The conflict at the Reader was resolved in the last week of April when Goodman finally agreed to relinquish control and let the transaction to not-for-profit (NFP) status go through. He conceded only after editorial staff demonstrated in front of his house and The Washington Post ran an unflattering news feature.

But Goodman got off a final blast of indignation in the ScheerPost and Robert Malone’s substack, headlined “Beware the Fact-Checkers,” in which he repeated the canard that the virus “poses almost no risk to healthy children” and asserted that he was defending the right to free speech. This fired up a national audience of vaccine skeptics.

“We are now at the end of the road,” Goodman wrote in a statement when he relented. “We cannot continue the fight without destroying the Reader. I am stepping aside. I will sign off on the sale so that the Reader can transition immediately to NFP status. I wish it every success. It was an honor to be part of the Chicago Reader.”

But as Chicago media blogger Robert Feder noted: “It was a road the Chicago attorney made infinitely rockier through petulance and vanity when he conflated legitimate editorial oversight into a phony crusade about free speech rights and censorship.”

“Nobody ever bought a bike and didn’t ride it,” said Neil Steinberg, a columnist with the Sun-Times and occasional Reader contributor. “When you buy a paper, there is a temptation: It’s your paper. You can do with it what you like. It takes a certain discipline of mind to not screw with it. You wreck the thing you’re supposedly helping.”

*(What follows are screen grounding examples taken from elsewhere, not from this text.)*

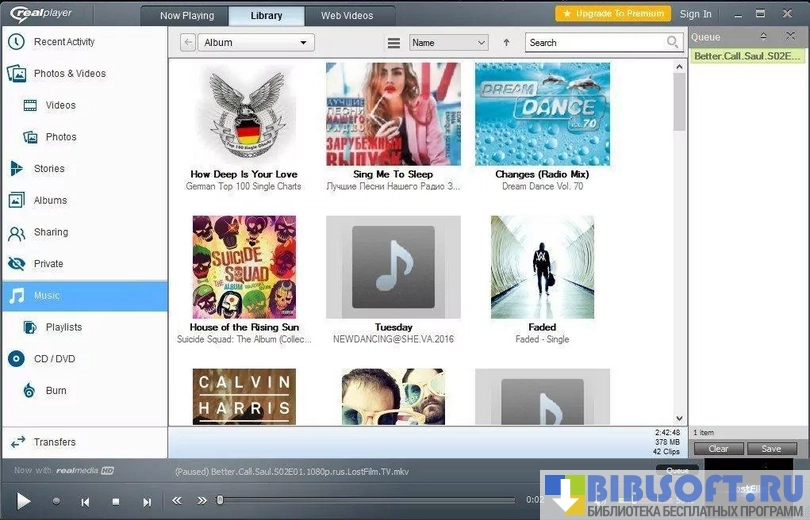Collapse the Queue panel using its arrows

coord(764,37)
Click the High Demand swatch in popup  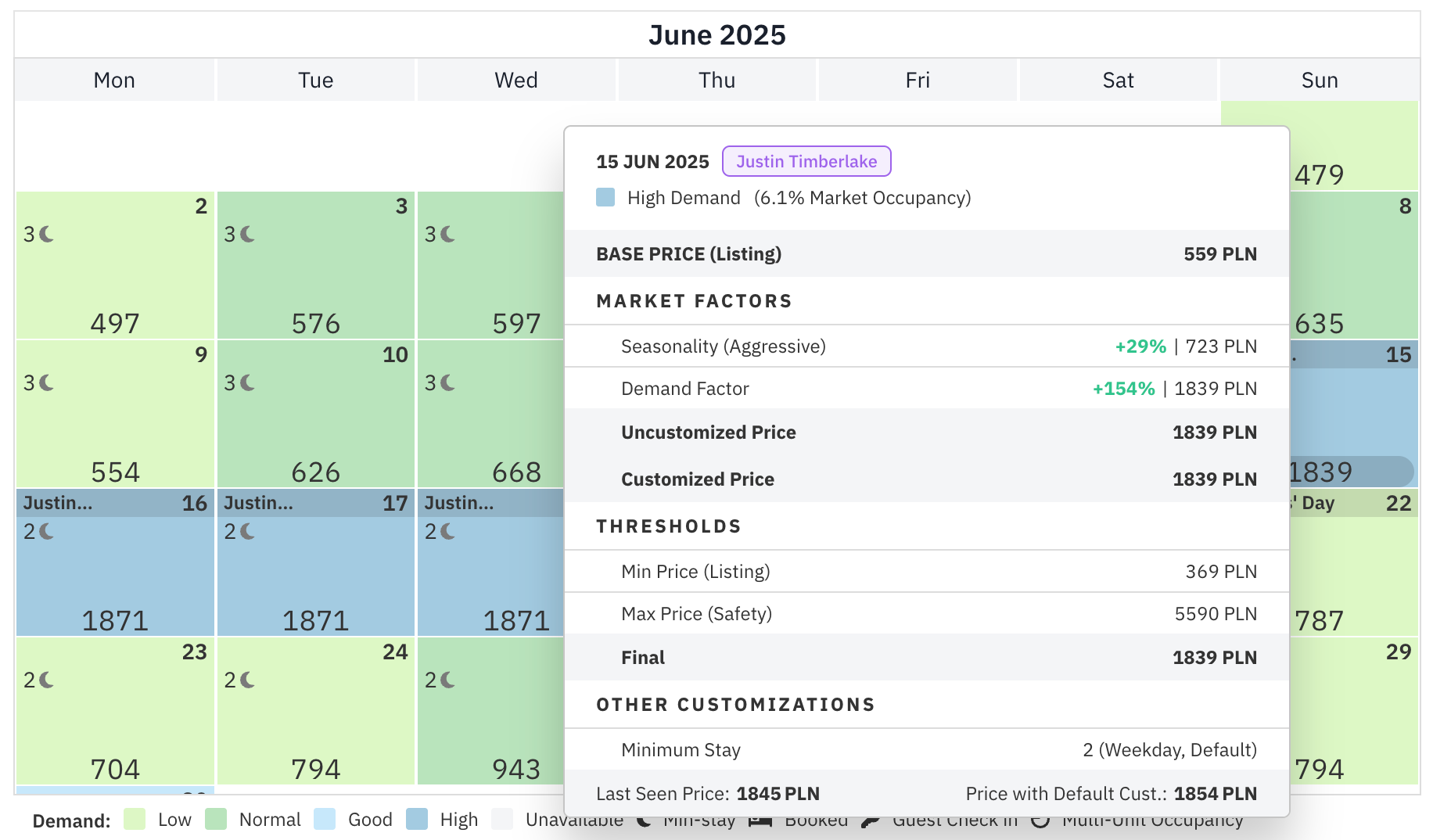coord(605,197)
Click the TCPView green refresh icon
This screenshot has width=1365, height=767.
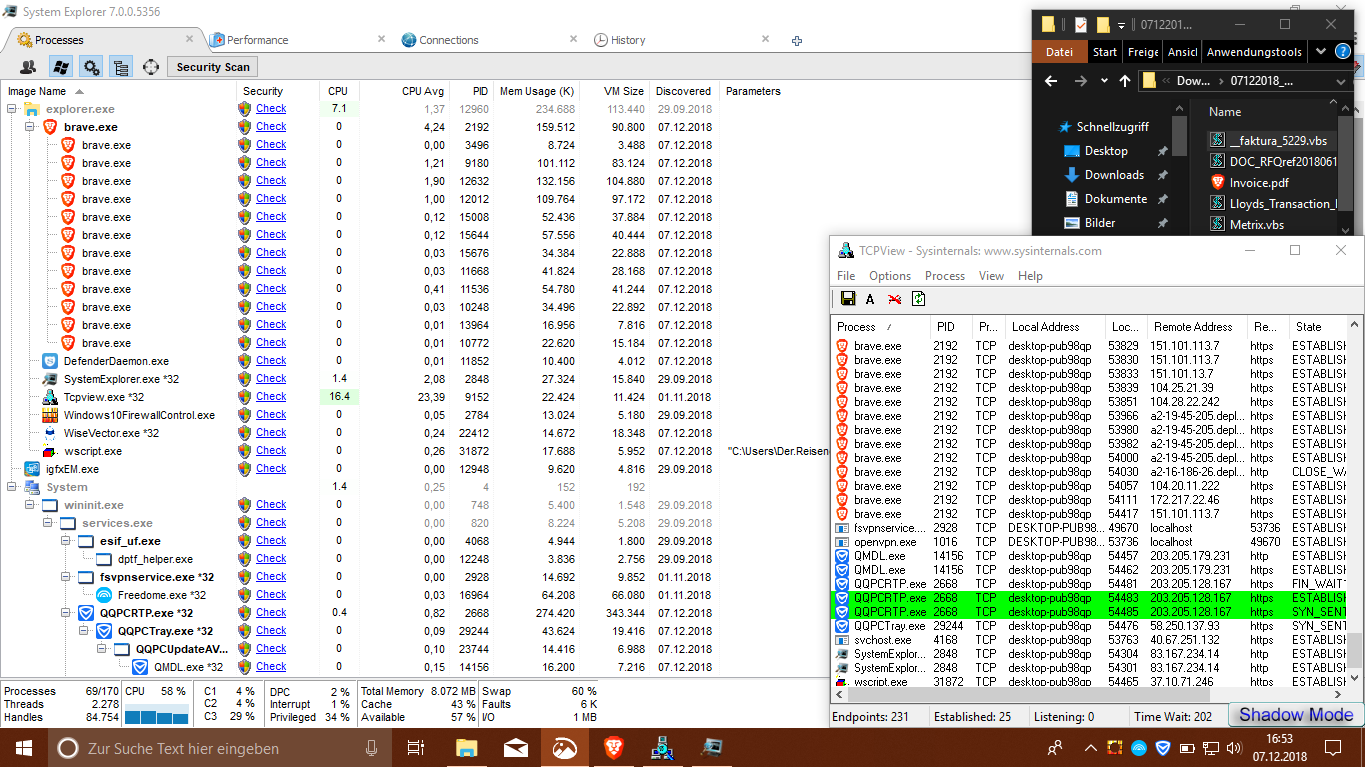point(918,299)
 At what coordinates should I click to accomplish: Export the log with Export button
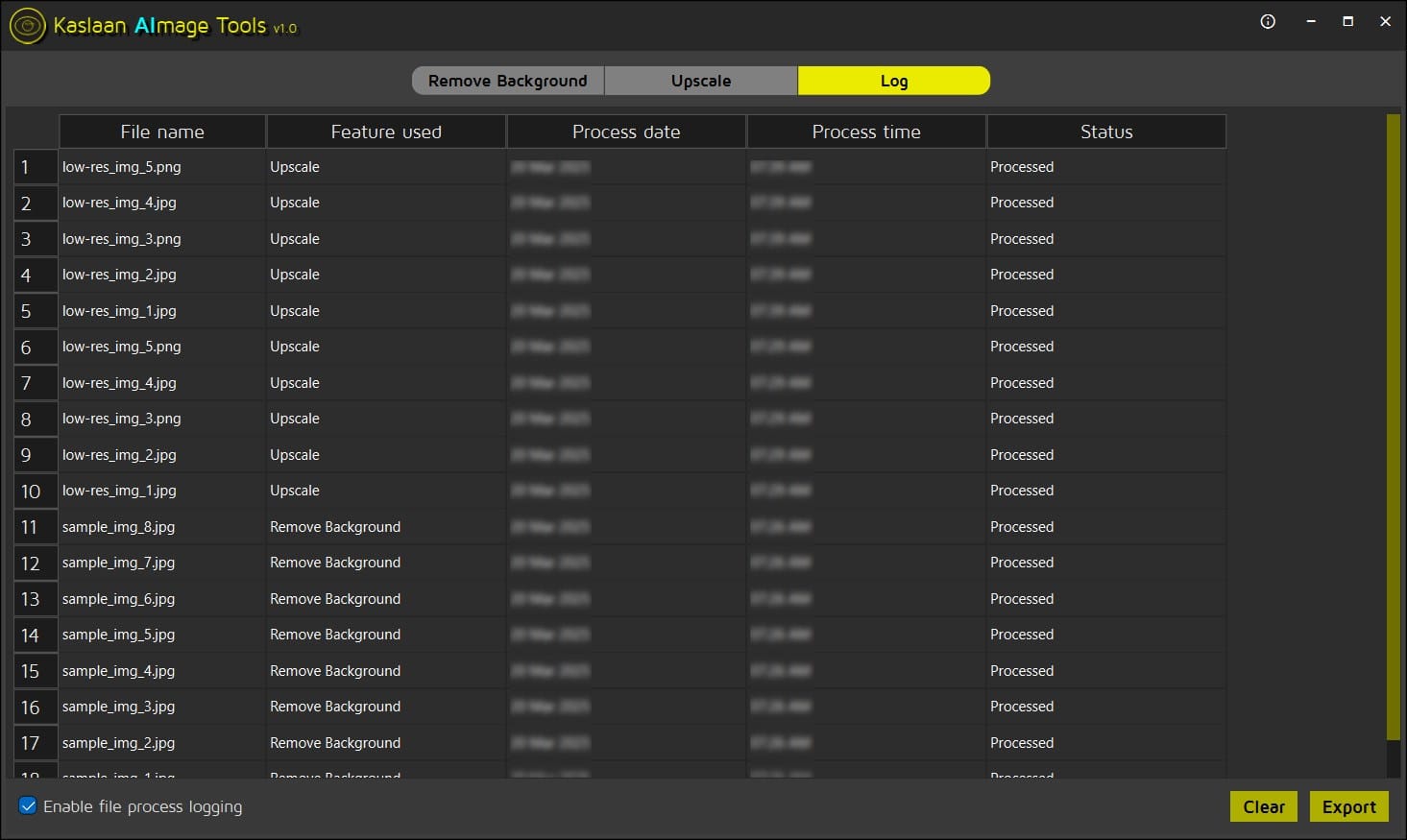[x=1348, y=807]
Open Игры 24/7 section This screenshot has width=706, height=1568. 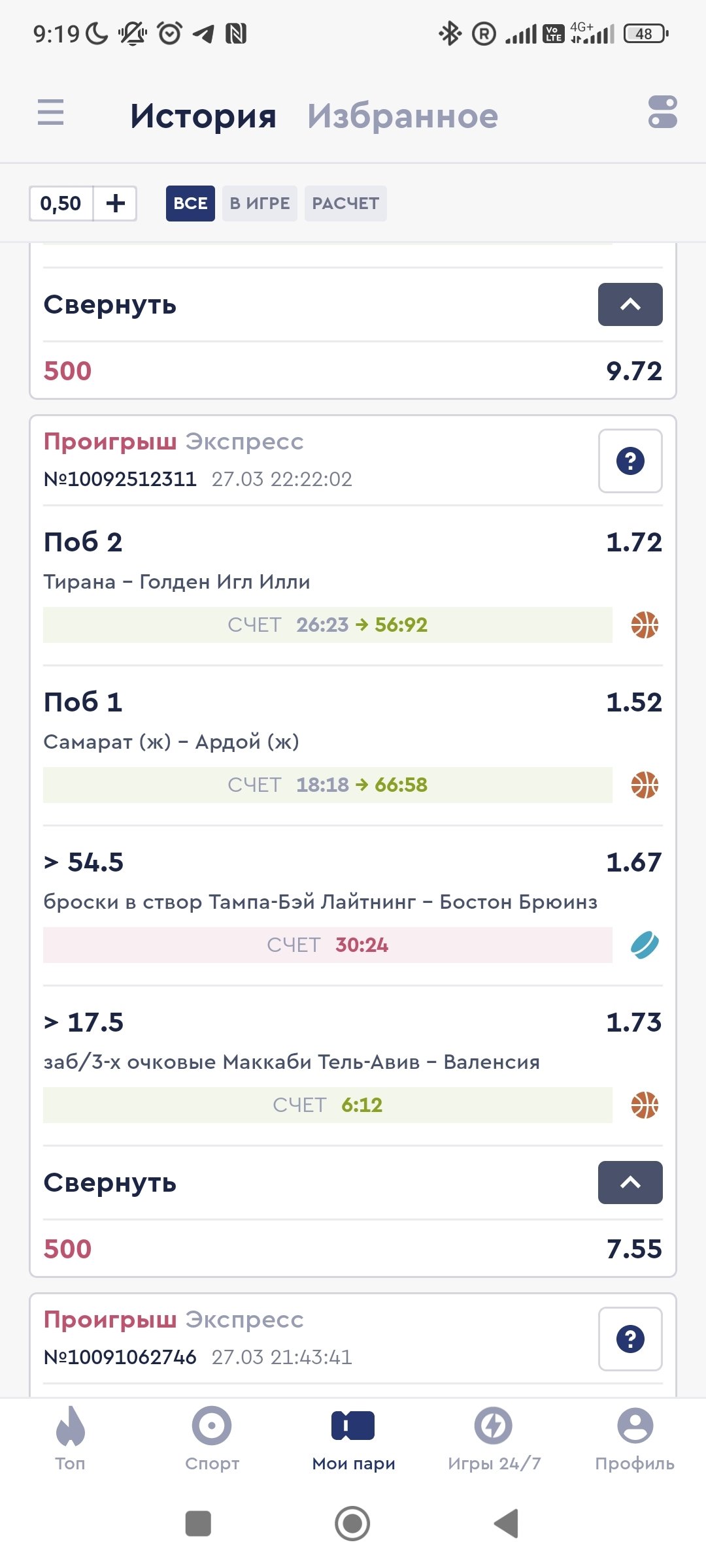(x=494, y=1437)
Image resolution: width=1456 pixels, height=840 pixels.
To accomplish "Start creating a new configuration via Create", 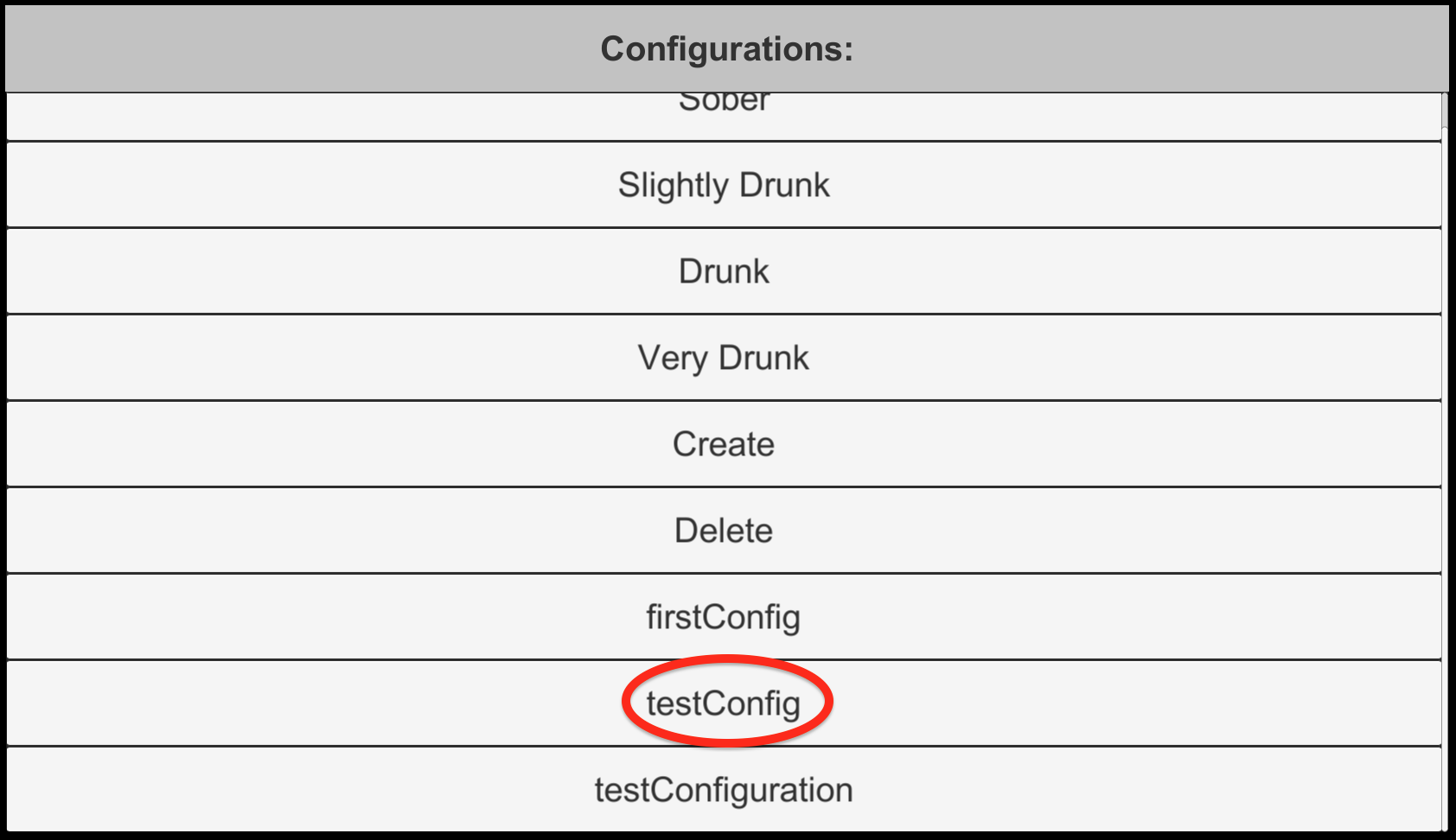I will (724, 444).
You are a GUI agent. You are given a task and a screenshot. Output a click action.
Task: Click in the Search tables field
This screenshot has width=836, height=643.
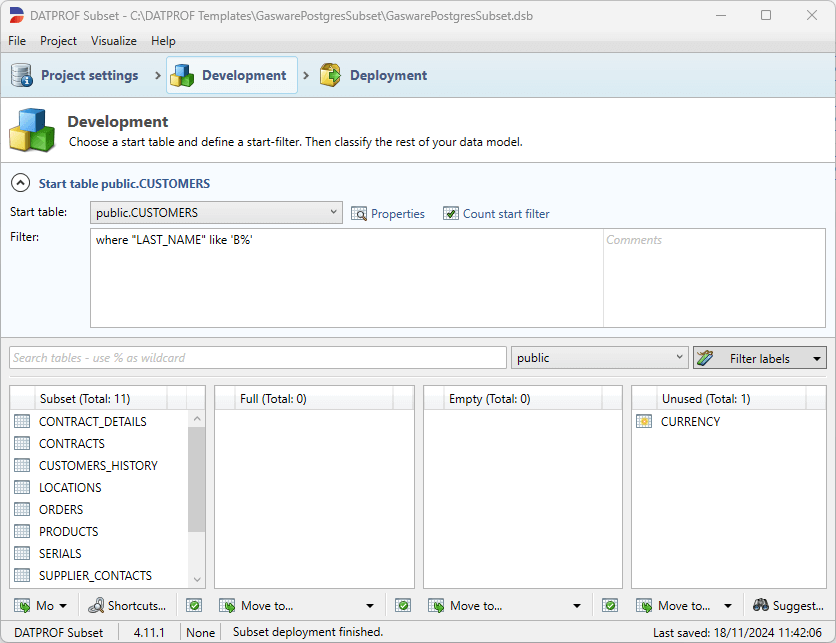tap(258, 358)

The Reader has taken a hit for this, Baim admitted, “but it did not amount to a permanent injury. The problem was we were not allowed to do the normal course of journalism, to do a post-publication fact check of what corrections were necessary.”

Today, Goodman’s column still appears as written on the Reader’s website, now a historical artifact in the long, unsavory history of anti-vaccine propaganda.